Administering federal funds, MPOs work with local communities and TxDOT to plan for future transportation needs. Under federal law, every metropolitan area with a population of 50,000 must have a designated MPO.

Merging the Valley’s three MPOs would enable the region to step up to the plate with Texas’ largest cities like Austin, San Antonio and Houston, Sepulveda said. The level of funding for projects is much higher when the state is approached by a singular entity, he said.

It’s the same with issues across the board including regional health and utilities, he said.

“Merging the three Metropolitan Planning Organizations into one, if you do that then your population increases, and all of a sudden you’re at the table with Austin, San Antonio and Houston, which is what you want to do because once you get to that level, then the level of funding you receive is much higher than what we receive as three individual MPOs,” Sepulveda said in a previous interview with the Rio Grande Guardian. “Things like that need to be addressed, but the same thing can be said about regional health issues we might have, utility issues we might have with water, sewer, electrical.”

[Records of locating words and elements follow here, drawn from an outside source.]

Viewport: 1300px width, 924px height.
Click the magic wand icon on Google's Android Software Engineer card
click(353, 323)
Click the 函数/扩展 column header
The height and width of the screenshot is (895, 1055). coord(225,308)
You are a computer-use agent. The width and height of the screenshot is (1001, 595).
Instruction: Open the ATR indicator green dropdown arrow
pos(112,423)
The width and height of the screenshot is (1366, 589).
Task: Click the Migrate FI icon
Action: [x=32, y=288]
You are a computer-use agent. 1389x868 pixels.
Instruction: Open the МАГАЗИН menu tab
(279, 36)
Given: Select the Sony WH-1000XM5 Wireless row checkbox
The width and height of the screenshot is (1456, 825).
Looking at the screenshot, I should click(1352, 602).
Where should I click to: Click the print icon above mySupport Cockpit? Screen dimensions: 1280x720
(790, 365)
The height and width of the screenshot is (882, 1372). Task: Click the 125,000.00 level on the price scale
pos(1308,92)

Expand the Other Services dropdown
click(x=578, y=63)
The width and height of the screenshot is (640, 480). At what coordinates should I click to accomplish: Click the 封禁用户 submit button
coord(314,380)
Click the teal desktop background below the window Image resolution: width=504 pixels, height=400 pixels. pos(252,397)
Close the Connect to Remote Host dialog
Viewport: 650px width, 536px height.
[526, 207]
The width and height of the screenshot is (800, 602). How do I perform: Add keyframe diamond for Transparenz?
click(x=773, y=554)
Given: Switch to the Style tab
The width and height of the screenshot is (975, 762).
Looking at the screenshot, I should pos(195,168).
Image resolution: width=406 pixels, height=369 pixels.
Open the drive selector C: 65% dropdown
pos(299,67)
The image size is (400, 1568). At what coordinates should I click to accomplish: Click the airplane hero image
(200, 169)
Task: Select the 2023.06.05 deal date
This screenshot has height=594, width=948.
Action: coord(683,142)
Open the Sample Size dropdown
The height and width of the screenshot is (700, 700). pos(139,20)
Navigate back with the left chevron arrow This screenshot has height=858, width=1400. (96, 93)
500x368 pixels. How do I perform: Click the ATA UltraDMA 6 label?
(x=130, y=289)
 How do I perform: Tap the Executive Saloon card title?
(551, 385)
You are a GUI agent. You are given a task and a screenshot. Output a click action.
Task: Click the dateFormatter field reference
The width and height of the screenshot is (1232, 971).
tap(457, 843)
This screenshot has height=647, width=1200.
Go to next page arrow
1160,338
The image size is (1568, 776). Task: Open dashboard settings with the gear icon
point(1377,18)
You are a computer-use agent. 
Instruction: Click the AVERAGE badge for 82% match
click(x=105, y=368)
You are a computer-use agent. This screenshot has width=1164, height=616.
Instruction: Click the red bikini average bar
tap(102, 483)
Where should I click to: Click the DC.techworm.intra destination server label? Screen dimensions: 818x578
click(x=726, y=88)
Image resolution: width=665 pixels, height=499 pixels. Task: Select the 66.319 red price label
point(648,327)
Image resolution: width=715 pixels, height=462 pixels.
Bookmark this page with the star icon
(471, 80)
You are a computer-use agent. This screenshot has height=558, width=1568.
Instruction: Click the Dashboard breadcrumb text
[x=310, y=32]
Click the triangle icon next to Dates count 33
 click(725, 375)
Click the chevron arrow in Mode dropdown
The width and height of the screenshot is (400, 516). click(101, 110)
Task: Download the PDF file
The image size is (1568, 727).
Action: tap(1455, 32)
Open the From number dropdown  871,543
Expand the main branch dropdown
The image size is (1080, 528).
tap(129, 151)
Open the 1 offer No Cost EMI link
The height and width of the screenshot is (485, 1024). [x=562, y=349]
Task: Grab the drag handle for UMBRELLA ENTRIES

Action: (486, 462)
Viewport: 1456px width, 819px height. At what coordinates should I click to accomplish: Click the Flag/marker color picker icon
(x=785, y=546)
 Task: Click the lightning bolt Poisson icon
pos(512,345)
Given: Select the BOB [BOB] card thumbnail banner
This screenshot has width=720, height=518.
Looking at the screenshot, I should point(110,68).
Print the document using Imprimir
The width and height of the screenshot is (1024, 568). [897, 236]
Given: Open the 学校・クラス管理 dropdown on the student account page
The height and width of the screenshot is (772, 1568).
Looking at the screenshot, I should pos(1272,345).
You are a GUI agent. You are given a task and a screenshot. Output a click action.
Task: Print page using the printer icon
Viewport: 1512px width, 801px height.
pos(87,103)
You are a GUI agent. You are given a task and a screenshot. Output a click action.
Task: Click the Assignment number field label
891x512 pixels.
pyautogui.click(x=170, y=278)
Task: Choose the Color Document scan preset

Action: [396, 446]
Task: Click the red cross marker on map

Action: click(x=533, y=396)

Sepulveda said working together is not a new concept for the Valley’s four counties. Collaboration dates back to the early 1990s, when the counties came together to build a regional expressway spanning the entire Valley, he said.

Currently, Sepulveda says Cameron County will also be working with Hidalgo to complete FM 1925, otherwise known as Monte Christo Road in Edinburg, which is slated to be expanded in order to provide a vital east-west corridor in the northern part of the Valley. The highway could connect both counties to I-69 East, and provide quicker access to the northern part of South Padre Island.

“The good thing is, Judge Sepulveda is willing to visit and talk and he has an open mind; so do we,” Garcia said. “Hopefully, that will bring some results.”